Pois neste bailado de luz e sombra, nem tudo é luz, nem tudo é sombra; tudo é, simultaneamente, branco e preto, como explica a Dimo a jovem fotógrafa paraplégica sua vizinha (Lyudmila Cheshmedzhieva), mostrando-lhe o orignal negativo e a tiragem positiva de uma mesma fotografia – metáfora do poder da imagem fotográfica como revelação da essência das pessoas que se esconde no reverso das aparências. Trata-se de uma das personagens mais emblemáticas do filme, e possivelmente daquela em cujo olhar – de mulher, de testemunha e de artista – Binka Jeliaskova mais se projeta. Prisioneira da sua cadeira de rodas e condenada à posição de observadora cúmplice dos movimentos da resistência, a partir da sua janela indiscreta, como uma frágil flor no parapeito de uma janela (é assim que ela própria se descreve), a jovem fotógrafa protagoniza não só um dos momentos mais libertadores do filme – uma primeira corrida desenfreada e eufórica pelas ruas de Sófia, de cadeira de rodas, cabelos ao vento e câmara em riste – como também alguns dos mais desoladores – como quando, depois de ter sido interrogada por um informador nazi quanto ao paradeiro do chefe dos partisans, decide destruir todas as suas películas fotográficas, com receio de que possam ser utilizadas como provas para o denunciar.
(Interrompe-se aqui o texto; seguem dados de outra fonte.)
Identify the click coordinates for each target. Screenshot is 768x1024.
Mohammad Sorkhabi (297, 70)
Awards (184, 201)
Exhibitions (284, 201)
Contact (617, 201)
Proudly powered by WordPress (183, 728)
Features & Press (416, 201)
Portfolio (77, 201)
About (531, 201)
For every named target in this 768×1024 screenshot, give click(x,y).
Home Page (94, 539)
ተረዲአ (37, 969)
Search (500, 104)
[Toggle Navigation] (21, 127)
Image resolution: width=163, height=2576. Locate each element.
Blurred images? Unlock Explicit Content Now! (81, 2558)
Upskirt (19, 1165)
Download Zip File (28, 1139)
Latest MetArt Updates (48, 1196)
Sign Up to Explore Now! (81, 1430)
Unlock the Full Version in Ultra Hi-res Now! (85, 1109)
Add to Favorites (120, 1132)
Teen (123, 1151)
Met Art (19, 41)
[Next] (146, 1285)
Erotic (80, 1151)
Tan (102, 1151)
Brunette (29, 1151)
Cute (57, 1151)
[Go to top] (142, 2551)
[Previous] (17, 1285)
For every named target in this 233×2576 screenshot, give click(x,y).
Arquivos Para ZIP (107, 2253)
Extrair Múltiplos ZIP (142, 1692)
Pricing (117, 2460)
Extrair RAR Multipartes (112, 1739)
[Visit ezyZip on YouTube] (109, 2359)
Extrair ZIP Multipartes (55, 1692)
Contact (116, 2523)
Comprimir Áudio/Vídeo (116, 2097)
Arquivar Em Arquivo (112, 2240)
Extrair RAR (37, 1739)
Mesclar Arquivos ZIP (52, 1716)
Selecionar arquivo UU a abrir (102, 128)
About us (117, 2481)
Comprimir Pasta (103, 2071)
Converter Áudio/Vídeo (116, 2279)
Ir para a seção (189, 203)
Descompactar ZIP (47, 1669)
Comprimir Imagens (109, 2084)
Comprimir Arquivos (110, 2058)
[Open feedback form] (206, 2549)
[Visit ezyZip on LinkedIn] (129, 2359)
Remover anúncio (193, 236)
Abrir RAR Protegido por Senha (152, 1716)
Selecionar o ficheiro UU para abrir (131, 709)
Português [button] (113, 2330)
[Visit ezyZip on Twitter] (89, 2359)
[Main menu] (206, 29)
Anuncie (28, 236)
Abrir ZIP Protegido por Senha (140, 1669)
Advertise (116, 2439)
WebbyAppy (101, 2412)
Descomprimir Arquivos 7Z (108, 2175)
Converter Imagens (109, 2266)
E quando os punhos em chama da resistência e os sonhos da juventude se transformam em cinzas, e que novos focos de luz se encontram na sombra para dançar as mesmas rondas de sempre, resta-nos (e já é suficiente) viver a experiência estética de Éramos jovens como uma fulgurância, fazendo do nome Binka Jeliaskova uma promessa de tantas outras iluminações cinematográficas por vir. Afinal, não é pela escuridão a que foi relegado todo um pedaço da história do cinema mundial que tentamos hoje “recuperar” aqueles – e sobretudo aquelas – que foram caindo no esquecimento. É, pelo contrário, pelas luzes inesperadas que foram acendendo nos ecrãs da História, e da nossa memória.

A Byahme Mladi (“Éramos jovens”) passa na Cinemateca Portuguesa no próximo dia 7 de Maio, às 15h30. O ciclo “Binka Jeliaskova: A luta é um murmúrio” prolonga-se até dia 10.